Empecemos por el final de ese recorrido. Cerrar con Goethe y Novalis es toda una declaración de intenciones.
En cierto modo es así porque son, digamos, los faros de una Europa que terminó con ellos. Luego vino la forja de grandes utopías. Creo que las utopías son un cepo, una coacción, siempre implican pensar en el futuro y eso conlleva la fragua del nihilismo porque el futuro, el futuro ideal, nunca se alcanza. Además, vivir en la idea de futuro supone un menosprecio del presente, la fragua de una visión trágica como es valorar el mundo como insuficiente, ya que “se va a algo mejor”, que está más allá. Este es un pensamiento de naturaleza cristiana, ese impulso que nos lleva a avanzar hacia aquello que nos saque de este bíblico “valle de lágrimas” y nos conduzca a uno mejor. Goethe y Novalis representan unas últimas luces previas a esa explosión de idealismos y utopías que definieron el devenir de los siglos XX y XXI.
¡Cuántas lecturas hay detrás de este libro!
Aprender ha sido un modo de vida para mí, y no solo por el tópico de que la curiosidad te lleva a buscar sin tregua. Para mí, más que la curiosidad, es el asombro, como decía Aristóteles, lo que me mantiene despierto. En este sentido vivo asombrado y por eso he dedicado toda mi vida al estudio y la lectura. En el fondo es una vida activa, no tengo un día igual a otro porque cada día aprendo algo, y entonces, la visión de las cosas me cambia un grado con respecto a la posición que estaba el día anterior. Vivo así, en una entrega absoluta.
¿Has elegido tú la cubierta del libro?
Sí, siempre lo hago, de todos los libros.
¿Y de entre todas las láminas que en él aparecen, algunas de ellas de una belleza finísima, te has quedado con la del músico achacoso que carga a la espalda su instrumento?

- Enunciado
Transcribe tal cual el pasaje de la entrevista que va de "En cierto modo" a "siglos XX y XXI.", ambos incluidos. El listado no hace falta para nada.

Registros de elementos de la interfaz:
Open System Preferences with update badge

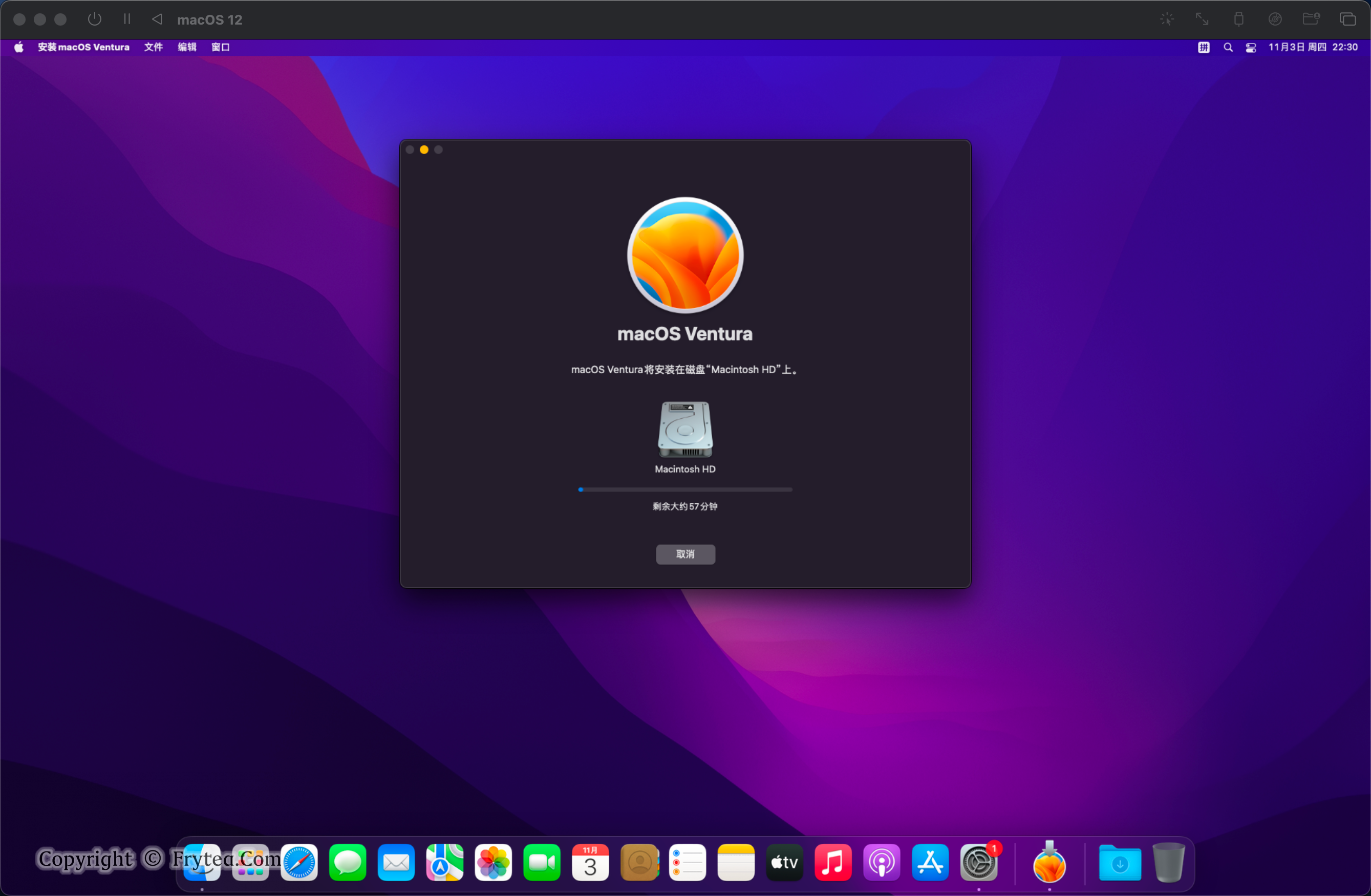point(979,863)
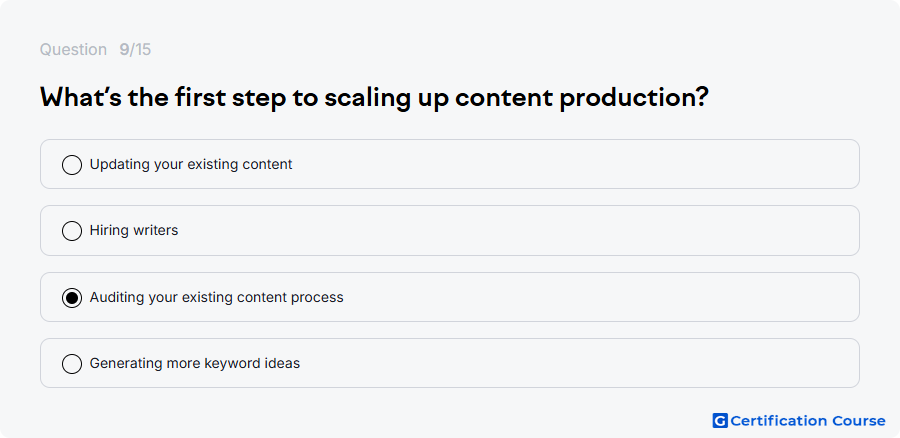Click 'Generating more keyword ideas' answer text
The height and width of the screenshot is (438, 900).
tap(195, 363)
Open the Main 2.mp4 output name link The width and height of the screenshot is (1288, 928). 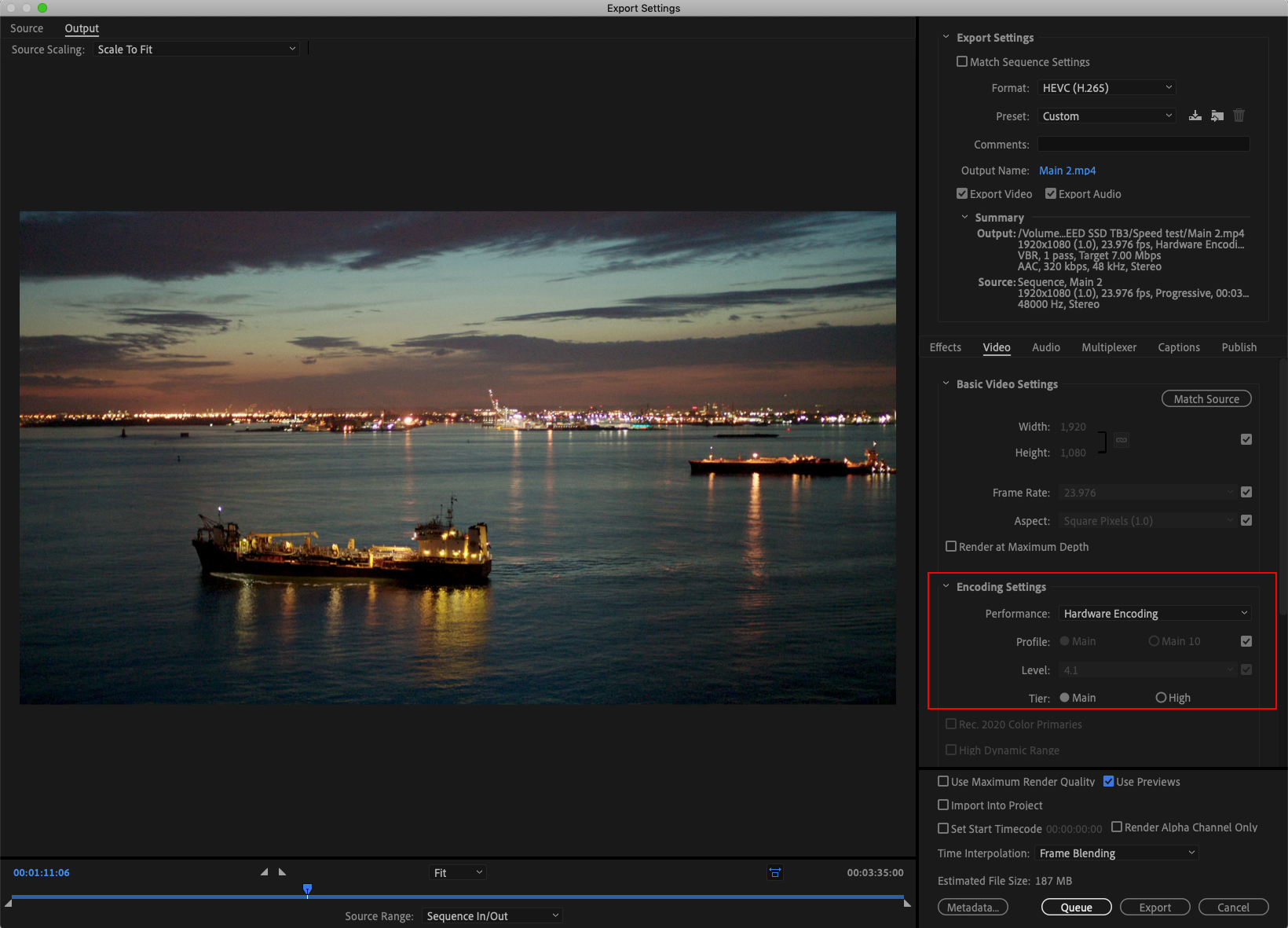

- Respuesta
En cierto modo es así porque son, digamos, los faros de una Europa que terminó con ellos. Luego vino la forja de grandes utopías. Creo que las utopías son un cepo, una coacción, siempre implican pensar en el futuro y eso conlleva la fragua del nihilismo porque el futuro, el futuro ideal, nunca se alcanza. Además, vivir en la idea de futuro supone un menosprecio del presente, la fragua de una visión trágica como es valorar el mundo como insuficiente, ya que “se va a algo mejor”, que está más allá. Este es un pensamiento de naturaleza cristiana, ese impulso que nos lleva a avanzar hacia aquello que nos saque de este bíblico “valle de lágrimas” y nos conduzca a uno mejor. Goethe y Novalis representan unas últimas luces previas a esa explosión de idealismos y utopías que definieron el devenir de los siglos XX y XXI.